Opening a workbook

[Sam Ricca]

I have a code that opens a workbook with the name "CashVariance"
concatenated with the effective audit date, formatted as "mmddyy".
Therefore, if the audit date is 7/18/06, the file named
CashVariance071806.xls will open.

An upgrade to Crystal Reports saves the file as CashVariance &
"yyyy-mm-dd-hh-mm-ss".xls. The time is variable. Is there a way to modify my
code to open the file by looking only at the "yyyy-mm-dd" and ignoring the
"-hh-mm-ss"? I don't know how to utilize the left function in a file name or
use wildcards in the Workbooks.Open procedure.

Any help would be greatly appreciated.

Sam

 

[JMB]

One way you could approach it is to use filesearch. I just used today's date
in the filename, change to whatever date you need/want. Also, change .Lookin
to the proper folder. If there is more than one match, it will prompt the
user to select the proper file. Change to whatever you want it to do in that
case.


Sub Test()
Dim wkbTemp As Workbook
Dim FName As String

With Application.FileSearch
.NewSearch
.LookIn = "I:\Excel"
.SearchSubFolders = False
.Filename = "CashVariance" & _
Format(Date, "yyyy-mm-dd") & "*"
.MatchTextExactly = True
.FileType = msoFileTypeExcelWorkbooks
.Execute
Select Case .FoundFiles.Count
Case 0: MsgBox "File Not Found"
Case 1: Set wkbTemp = Workbooks.Open(.FoundFiles(1))
Case Else
FName = CStr(Application.GetOpenFilename)
If FName <> "" And UCase(FName) <> "FALSE" Then _
Set wkbTemp = Workbooks.Open(FName)
End Select
End With

End Sub

== Collected data ==
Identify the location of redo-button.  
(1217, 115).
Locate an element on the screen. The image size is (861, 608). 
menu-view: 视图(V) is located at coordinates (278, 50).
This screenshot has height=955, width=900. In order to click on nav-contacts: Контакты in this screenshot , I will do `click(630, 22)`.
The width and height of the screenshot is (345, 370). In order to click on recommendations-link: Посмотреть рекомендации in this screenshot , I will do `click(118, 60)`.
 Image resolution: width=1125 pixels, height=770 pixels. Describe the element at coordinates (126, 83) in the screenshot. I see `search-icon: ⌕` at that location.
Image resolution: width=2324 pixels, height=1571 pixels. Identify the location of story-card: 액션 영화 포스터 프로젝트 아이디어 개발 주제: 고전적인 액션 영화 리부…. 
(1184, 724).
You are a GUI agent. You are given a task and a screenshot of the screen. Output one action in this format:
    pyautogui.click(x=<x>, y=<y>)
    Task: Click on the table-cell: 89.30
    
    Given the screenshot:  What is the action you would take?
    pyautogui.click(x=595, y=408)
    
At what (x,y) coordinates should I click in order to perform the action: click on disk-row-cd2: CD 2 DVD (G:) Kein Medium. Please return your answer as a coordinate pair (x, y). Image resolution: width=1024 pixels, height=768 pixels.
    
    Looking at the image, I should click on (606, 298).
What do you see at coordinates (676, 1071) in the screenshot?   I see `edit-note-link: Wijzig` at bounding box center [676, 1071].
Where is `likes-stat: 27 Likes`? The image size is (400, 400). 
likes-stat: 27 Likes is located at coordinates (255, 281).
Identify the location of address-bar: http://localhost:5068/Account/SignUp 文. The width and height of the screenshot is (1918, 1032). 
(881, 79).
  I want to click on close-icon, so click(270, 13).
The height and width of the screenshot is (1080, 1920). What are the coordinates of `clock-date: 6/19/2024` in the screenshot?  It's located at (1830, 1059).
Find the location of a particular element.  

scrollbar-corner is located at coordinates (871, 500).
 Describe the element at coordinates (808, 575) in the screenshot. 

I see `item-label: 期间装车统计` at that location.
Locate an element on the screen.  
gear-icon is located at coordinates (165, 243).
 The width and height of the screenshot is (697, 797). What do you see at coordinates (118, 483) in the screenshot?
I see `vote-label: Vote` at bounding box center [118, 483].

== PROBLEM REQUIREMENTS ==
Answer these questions about the forum thread on opening a workbook:
(a) Under the original code, which file opens when the audit date is 7/18/06?
(b) In the reply's code, what message appears if no matching file is found?
(c) Which folder is .LookIn set to in the reply's code?
The entries above play no part in this.

== ANSWER TO THIS PROBLEM ==
(a) CashVariance071806.xls
(b) "File Not Found"
(c) "I:\Excel"